Her current research involves faculty adoption of evidence-based teaching practices known to promote student learning, engagement, and success in engineering. Grounded in established theoretical frameworks, she employs rigorous data collection and analysis methods to identify factors that motivate faculty to change their teaching behavior and factors that hinder them from changing. By using that knowledge to design research-based faculty development activities, her research can often be immediately put into action by instructors and faculty developers alike.
Finelli’s past research includes efforts to design an institutional change plan that helped create a culture of teaching and learning in CoE. She established the importance of combining national research with local data to motivate changes in teaching, and findings from that project informed the informed the Teaching Circle for Large Engineering Courses and other faculty development activities at U-M and beyond. She also helped design several flexible classrooms in CoE, conducting research about their impact on faculty teaching practices and student behavior, and she created professional development materials to support instructors using the classrooms.
She currently leads a multi-institutional collaborative project that addresses student resistance to active learning. Through validated surveys, interviews, classroom observations, and in-depth case studies at more than 20 institutions, her research has found that how instructors implement active learning has a bigger effect on student resistance than any characteristics of the course, students or instructor. She has also identified concrete strategies instructors can use in the classroom to lower student resistance, and she designed a research-based workshop to equip instructors to adopt active learning and to implement the proven strategies to reduce resistance.
As a leading expert in the field, Finelli is frequently invited to give national and university seminars about promoting evidence-based teaching, and she often provides insight on panels and special conference sessions about promoting instructional change. Through her leadership, numerous faculty have adopted evidence-based teaching practices, resulting in a better education for engineering students around the world.

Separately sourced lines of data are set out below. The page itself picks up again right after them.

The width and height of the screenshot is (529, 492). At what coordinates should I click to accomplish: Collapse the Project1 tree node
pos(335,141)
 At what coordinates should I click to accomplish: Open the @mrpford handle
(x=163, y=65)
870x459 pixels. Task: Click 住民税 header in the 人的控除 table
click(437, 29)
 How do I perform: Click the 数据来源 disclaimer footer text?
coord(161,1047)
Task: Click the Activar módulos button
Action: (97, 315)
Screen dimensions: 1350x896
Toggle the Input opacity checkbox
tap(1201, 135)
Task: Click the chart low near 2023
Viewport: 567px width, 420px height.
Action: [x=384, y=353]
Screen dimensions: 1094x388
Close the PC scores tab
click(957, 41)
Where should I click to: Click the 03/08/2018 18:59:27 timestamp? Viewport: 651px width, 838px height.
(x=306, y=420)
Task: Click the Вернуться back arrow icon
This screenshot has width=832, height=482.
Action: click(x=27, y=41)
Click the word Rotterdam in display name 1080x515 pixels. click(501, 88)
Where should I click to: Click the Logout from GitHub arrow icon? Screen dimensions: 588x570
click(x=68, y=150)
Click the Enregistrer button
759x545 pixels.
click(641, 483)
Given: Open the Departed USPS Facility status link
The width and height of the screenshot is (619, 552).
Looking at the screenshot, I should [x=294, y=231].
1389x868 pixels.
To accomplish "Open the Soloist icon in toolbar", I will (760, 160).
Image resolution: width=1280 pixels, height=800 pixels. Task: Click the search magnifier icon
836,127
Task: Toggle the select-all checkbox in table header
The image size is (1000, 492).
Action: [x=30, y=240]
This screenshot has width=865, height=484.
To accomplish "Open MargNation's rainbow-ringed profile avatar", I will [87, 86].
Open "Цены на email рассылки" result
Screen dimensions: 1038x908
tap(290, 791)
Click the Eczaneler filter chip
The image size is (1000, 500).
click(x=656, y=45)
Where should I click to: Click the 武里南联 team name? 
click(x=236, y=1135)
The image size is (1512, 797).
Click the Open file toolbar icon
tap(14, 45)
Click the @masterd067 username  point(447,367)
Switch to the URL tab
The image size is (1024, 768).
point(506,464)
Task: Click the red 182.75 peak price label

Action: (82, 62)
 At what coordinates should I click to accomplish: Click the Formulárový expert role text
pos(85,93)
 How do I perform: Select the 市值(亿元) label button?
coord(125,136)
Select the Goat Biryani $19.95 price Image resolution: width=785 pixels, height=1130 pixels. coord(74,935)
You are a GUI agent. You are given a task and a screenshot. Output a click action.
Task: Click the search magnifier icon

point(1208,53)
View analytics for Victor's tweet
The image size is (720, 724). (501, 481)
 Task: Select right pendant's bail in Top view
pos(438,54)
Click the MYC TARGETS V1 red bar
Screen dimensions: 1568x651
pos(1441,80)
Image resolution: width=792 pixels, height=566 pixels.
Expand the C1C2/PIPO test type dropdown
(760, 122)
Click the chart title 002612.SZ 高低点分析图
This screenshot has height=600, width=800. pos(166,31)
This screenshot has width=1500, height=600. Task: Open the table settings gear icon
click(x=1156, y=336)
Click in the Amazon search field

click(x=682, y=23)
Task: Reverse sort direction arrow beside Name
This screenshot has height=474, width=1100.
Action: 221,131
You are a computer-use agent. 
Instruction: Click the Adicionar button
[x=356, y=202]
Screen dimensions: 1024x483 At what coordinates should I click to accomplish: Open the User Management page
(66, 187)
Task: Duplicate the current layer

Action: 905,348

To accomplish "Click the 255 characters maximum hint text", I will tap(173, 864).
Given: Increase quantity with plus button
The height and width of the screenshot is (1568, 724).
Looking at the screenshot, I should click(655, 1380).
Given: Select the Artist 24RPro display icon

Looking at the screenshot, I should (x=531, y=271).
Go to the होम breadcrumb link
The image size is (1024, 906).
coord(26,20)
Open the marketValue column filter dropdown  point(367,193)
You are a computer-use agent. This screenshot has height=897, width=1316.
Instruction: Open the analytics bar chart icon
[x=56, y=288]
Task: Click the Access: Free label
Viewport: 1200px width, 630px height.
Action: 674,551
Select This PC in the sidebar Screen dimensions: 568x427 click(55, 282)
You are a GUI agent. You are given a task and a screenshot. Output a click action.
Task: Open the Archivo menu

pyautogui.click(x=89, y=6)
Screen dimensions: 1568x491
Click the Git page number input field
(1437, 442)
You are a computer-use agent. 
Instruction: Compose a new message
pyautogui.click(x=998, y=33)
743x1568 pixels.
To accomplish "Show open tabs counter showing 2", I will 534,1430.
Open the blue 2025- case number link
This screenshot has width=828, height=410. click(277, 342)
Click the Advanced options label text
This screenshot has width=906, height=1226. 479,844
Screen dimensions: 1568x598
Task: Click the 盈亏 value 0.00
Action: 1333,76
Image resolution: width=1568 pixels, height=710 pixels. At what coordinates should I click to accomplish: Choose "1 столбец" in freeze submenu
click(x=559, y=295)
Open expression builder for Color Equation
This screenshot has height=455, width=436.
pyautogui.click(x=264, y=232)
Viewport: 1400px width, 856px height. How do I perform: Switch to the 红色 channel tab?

Finelli received her doctoral degree in Electrical Engineering: Systems from the University of Michigan, Ann Arbor in 1993. She has received several best paper awards, and numerous professional honors and awards, including a Premier Award for Engineering Education Courseware. She is a Fellow of the American Society of Engineering Education (ASEE), she serves on ASEE’s “Task Force on Faculty Teaching Excellence”, and she is past Deputy Editor for Journal of Engineering Education.